Configure tokenization for keyword search

What you'll learn

In this tutorial, you'll learn how to configure tokenization in Weaviate and see how different tokenization methods impact keyword search and filtering results.

By the end of this tutorial, you'll understand:

How to configure tokenization for a collection property
How tokenization affects filter matching
How tokenization impacts keyword search ranking
How to choose the right tokenization method for your use case

Prerequisites

A running Weaviate instance
Python Weaviate client installed
Basic familiarity with Weaviate collections

Create a demo collection

We'll create a collection with multiple properties, each using a different tokenization method.

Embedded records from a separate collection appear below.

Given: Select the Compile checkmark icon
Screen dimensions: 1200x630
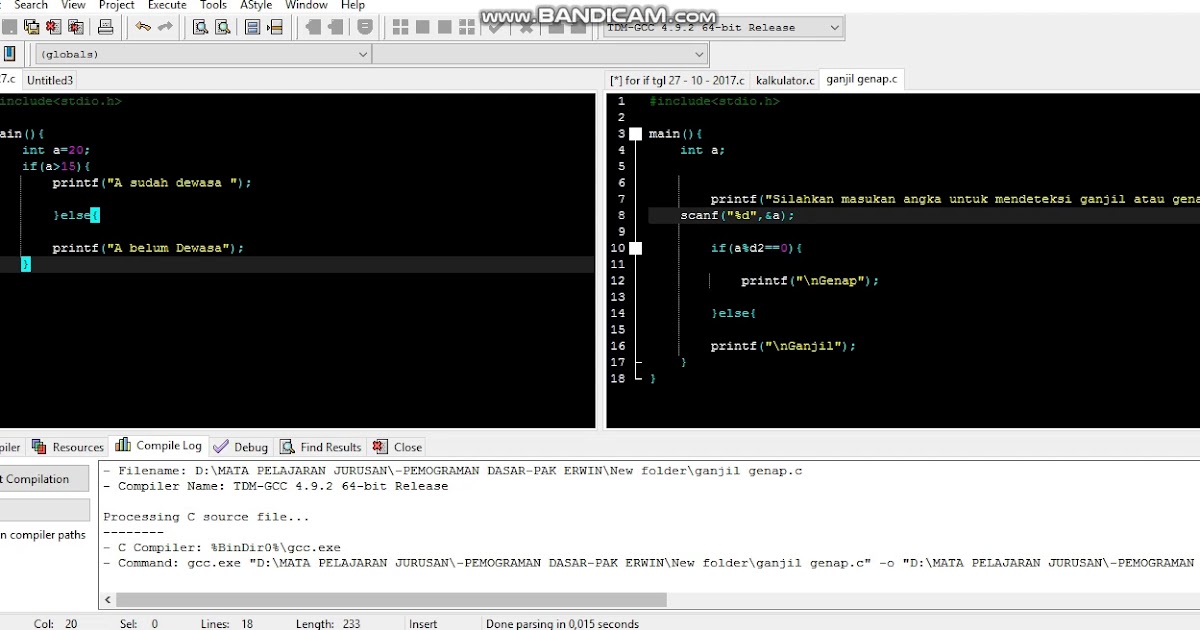Looking at the screenshot, I should tap(495, 27).
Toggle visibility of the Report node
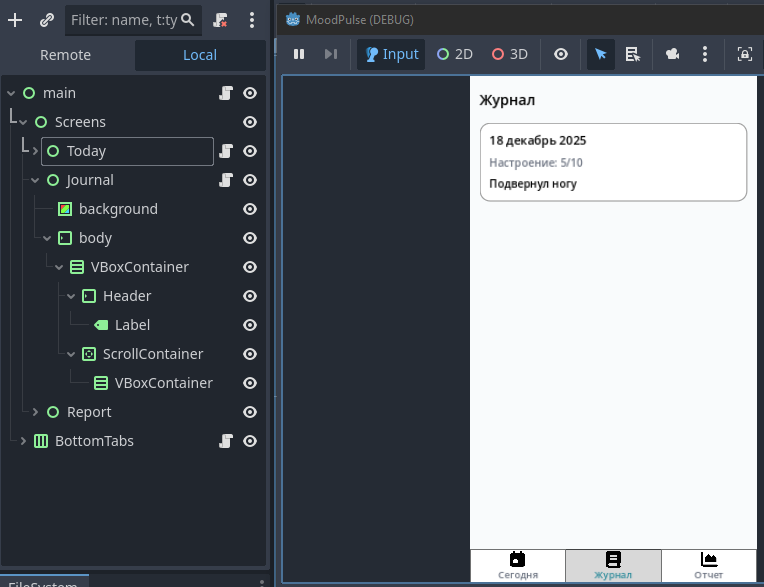 (250, 412)

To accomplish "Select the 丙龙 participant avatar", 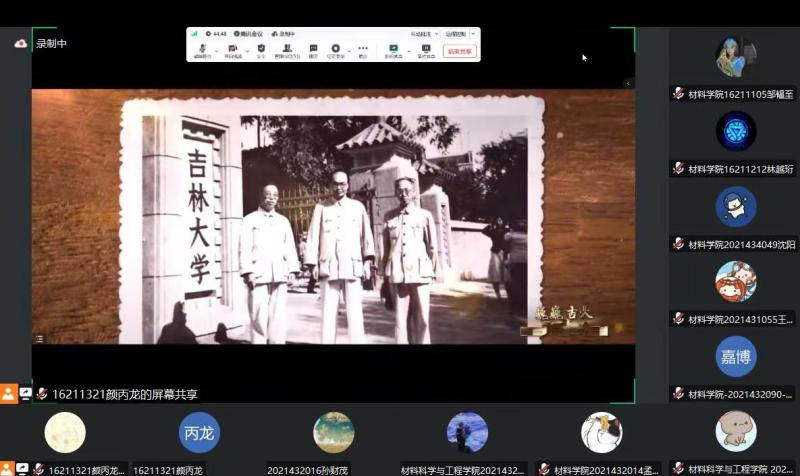I will [199, 433].
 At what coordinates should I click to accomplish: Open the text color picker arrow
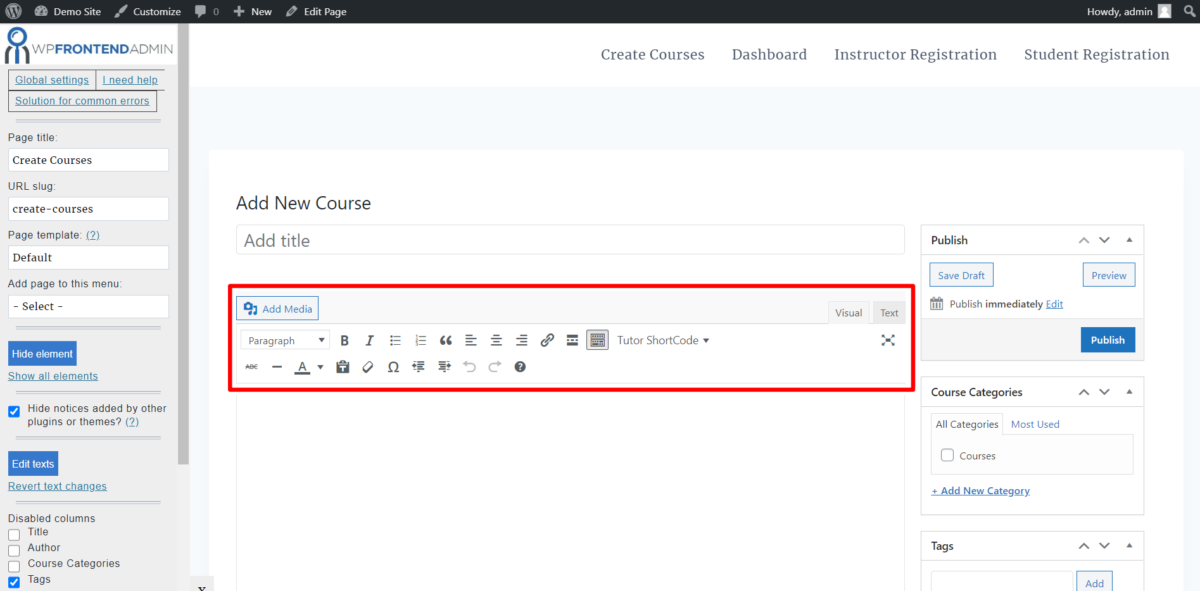[x=320, y=366]
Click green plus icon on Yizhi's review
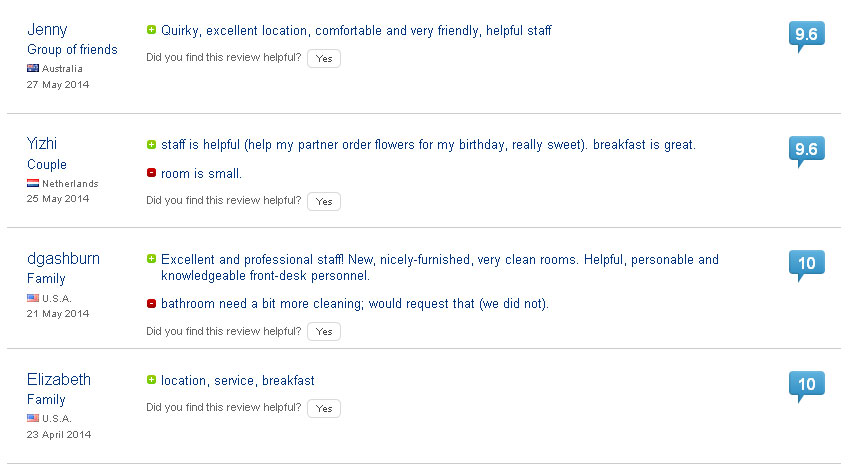848x469 pixels. click(x=151, y=144)
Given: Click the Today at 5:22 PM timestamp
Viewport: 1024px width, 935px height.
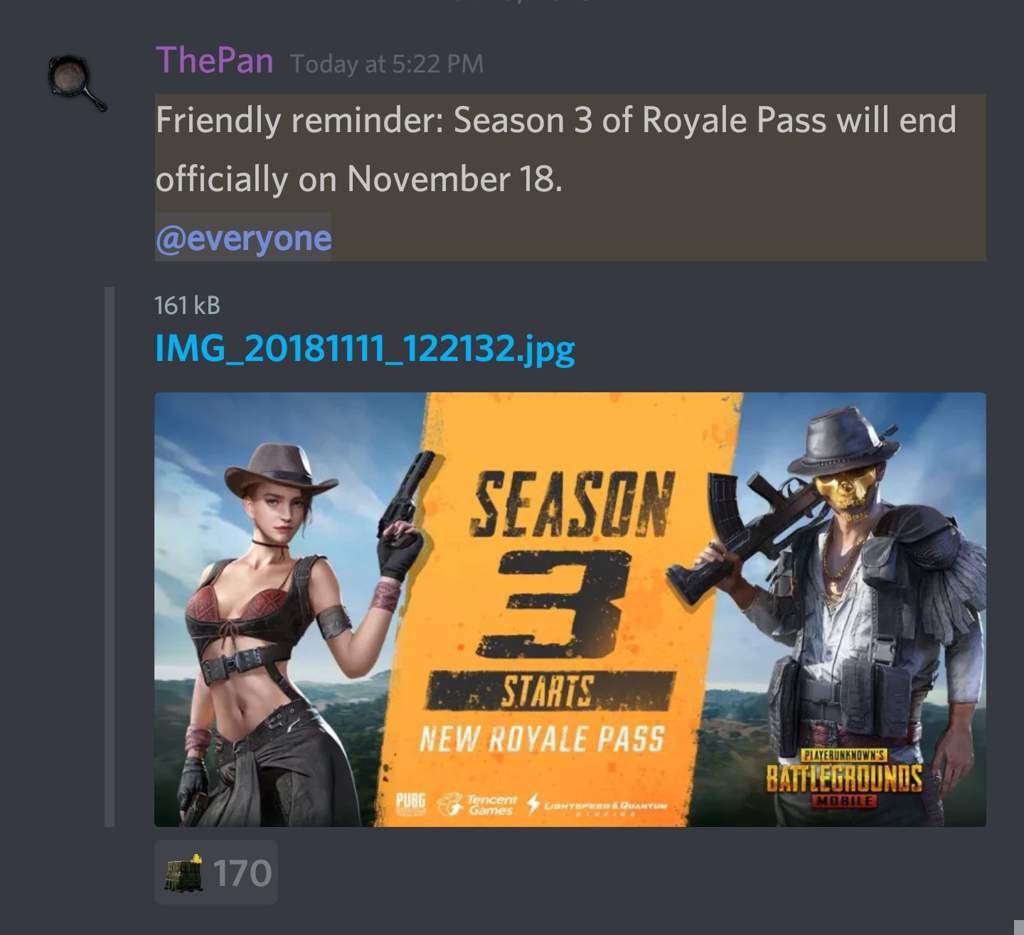Looking at the screenshot, I should (x=387, y=64).
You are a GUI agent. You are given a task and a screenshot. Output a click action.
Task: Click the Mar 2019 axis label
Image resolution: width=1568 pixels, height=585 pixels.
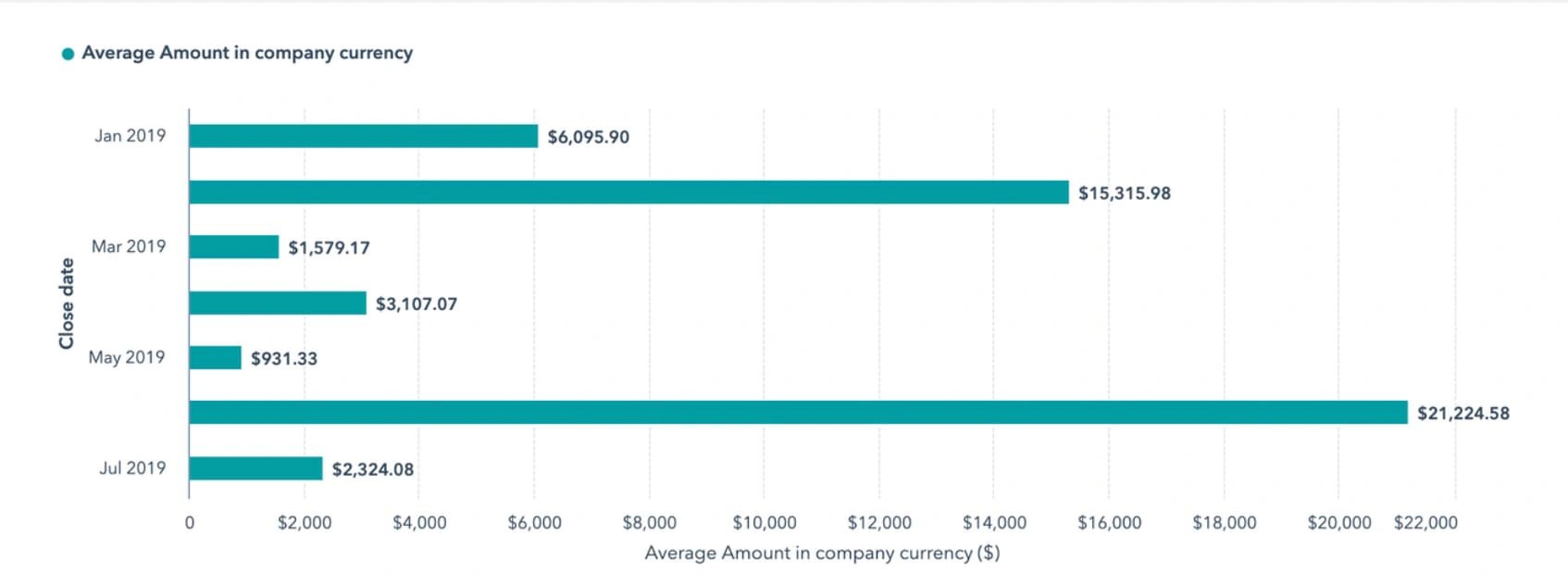click(x=129, y=246)
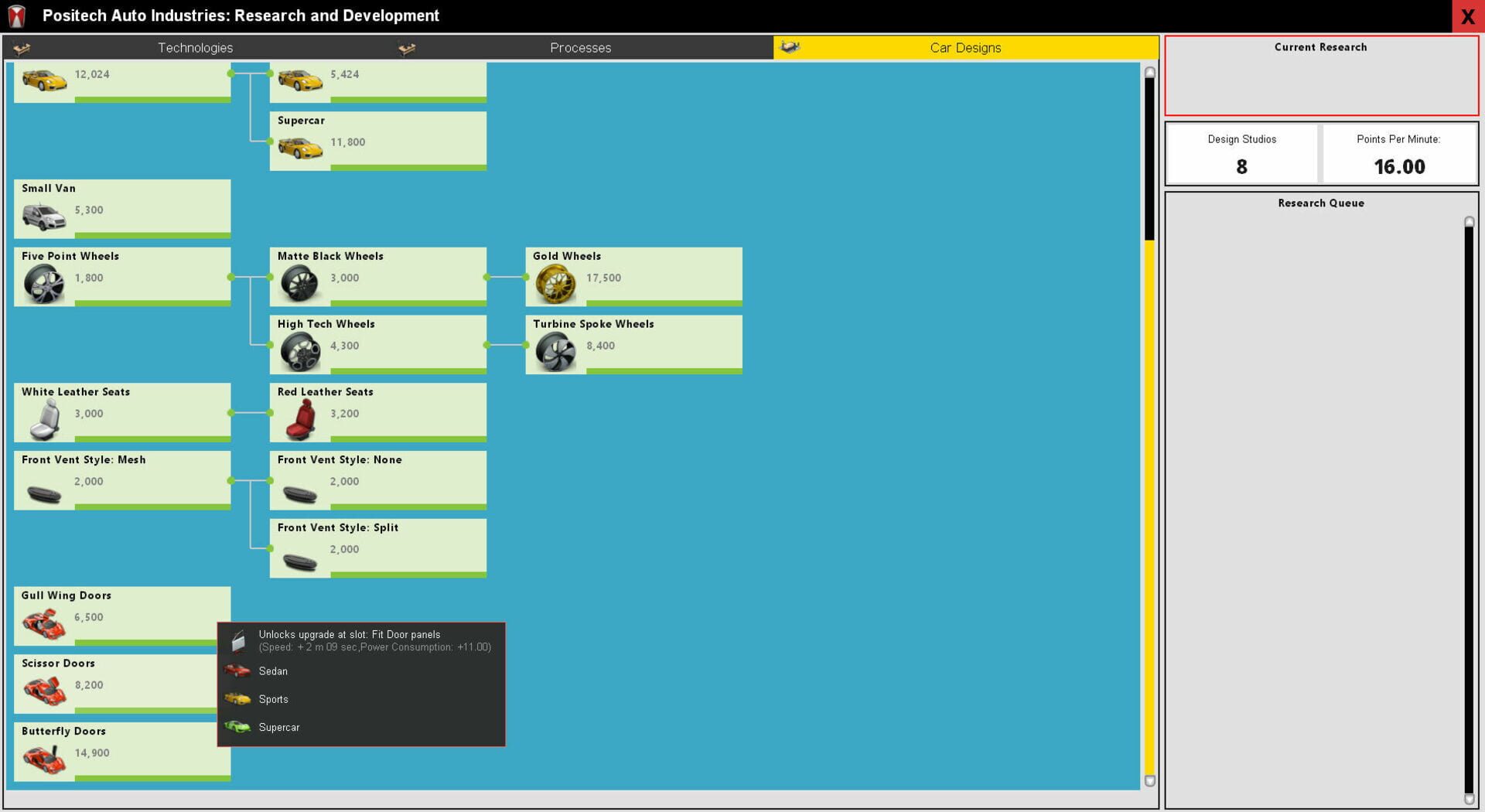Click the White Leather Seats icon
The height and width of the screenshot is (812, 1485).
pos(45,418)
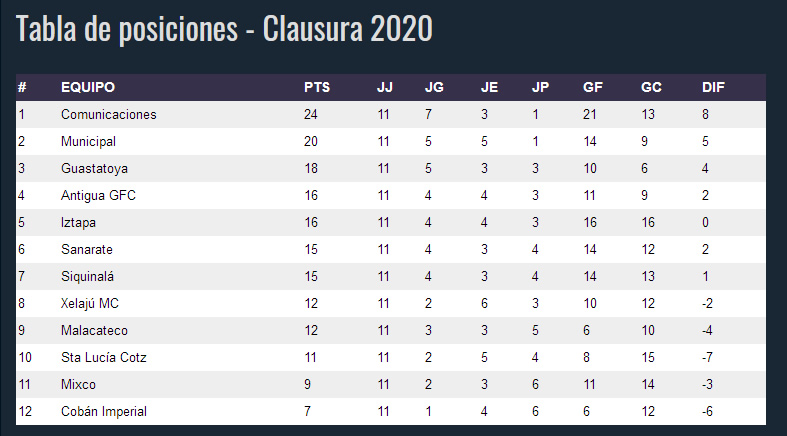787x436 pixels.
Task: Select Xelajú MC in the table
Action: coord(90,304)
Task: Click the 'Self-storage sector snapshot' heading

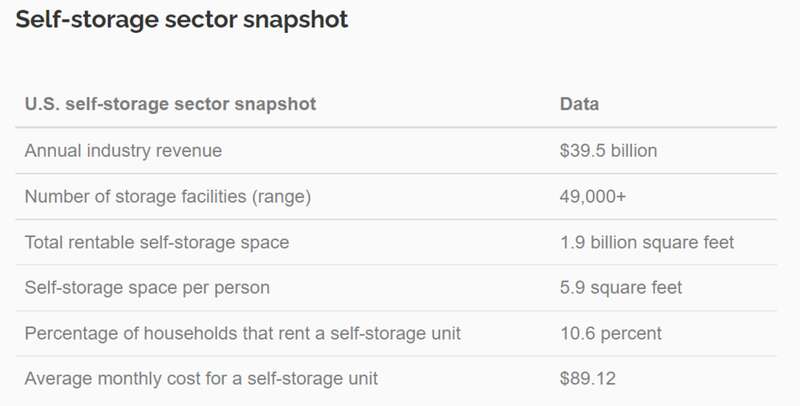Action: [x=182, y=20]
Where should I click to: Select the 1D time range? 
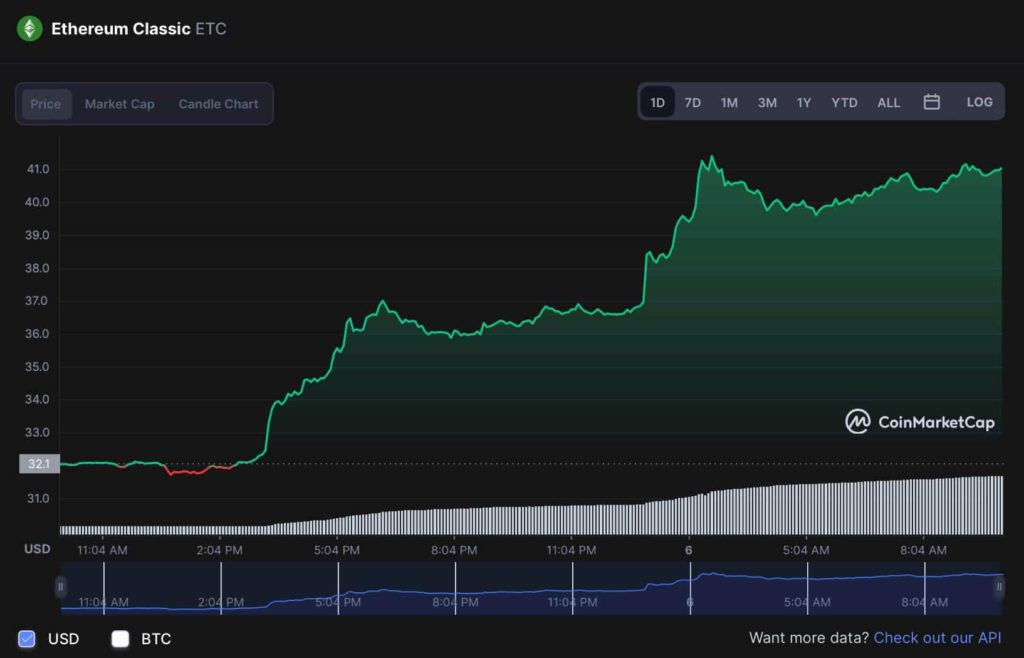(657, 103)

This allows us to compare how the same text behaves under different tokenization strategies.

import weaviate
from weaviate.classes.config import Property, DataType, Tokenization, Configure

# Instantiate your client (not shown). e.g.:
# client = weaviate.connect_to_weaviate_cloud(...) or
# client = weaviate.connect_to_local()

tkn_options = [
    Tokenization.WORD,
    Tokenization.LOWERCASE,
    Tokenization.WHITESPACE,
    Tokenization.FIELD,
]

# Create a property for each tokenization option
properties = []
for tokenization in tkn_options:
    prop = Property(
        name=f"text_{tokenization.replace('.', '_')}",
        data_type=DataType.TEXT,
        tokenization=tokenization
    )
    properties.append(prop)


client.collections.create(
    name="TokenizationDemo",
    properties=properties,
    vector_config=Configure.Vectors.self_provided()
)

client.close()

Note that we do not add object vectors in this case, as we are only interested in the impact of tokenization on filters and keyword searches.

Add test data

We'll use a small, custom dataset for demonstration purposes.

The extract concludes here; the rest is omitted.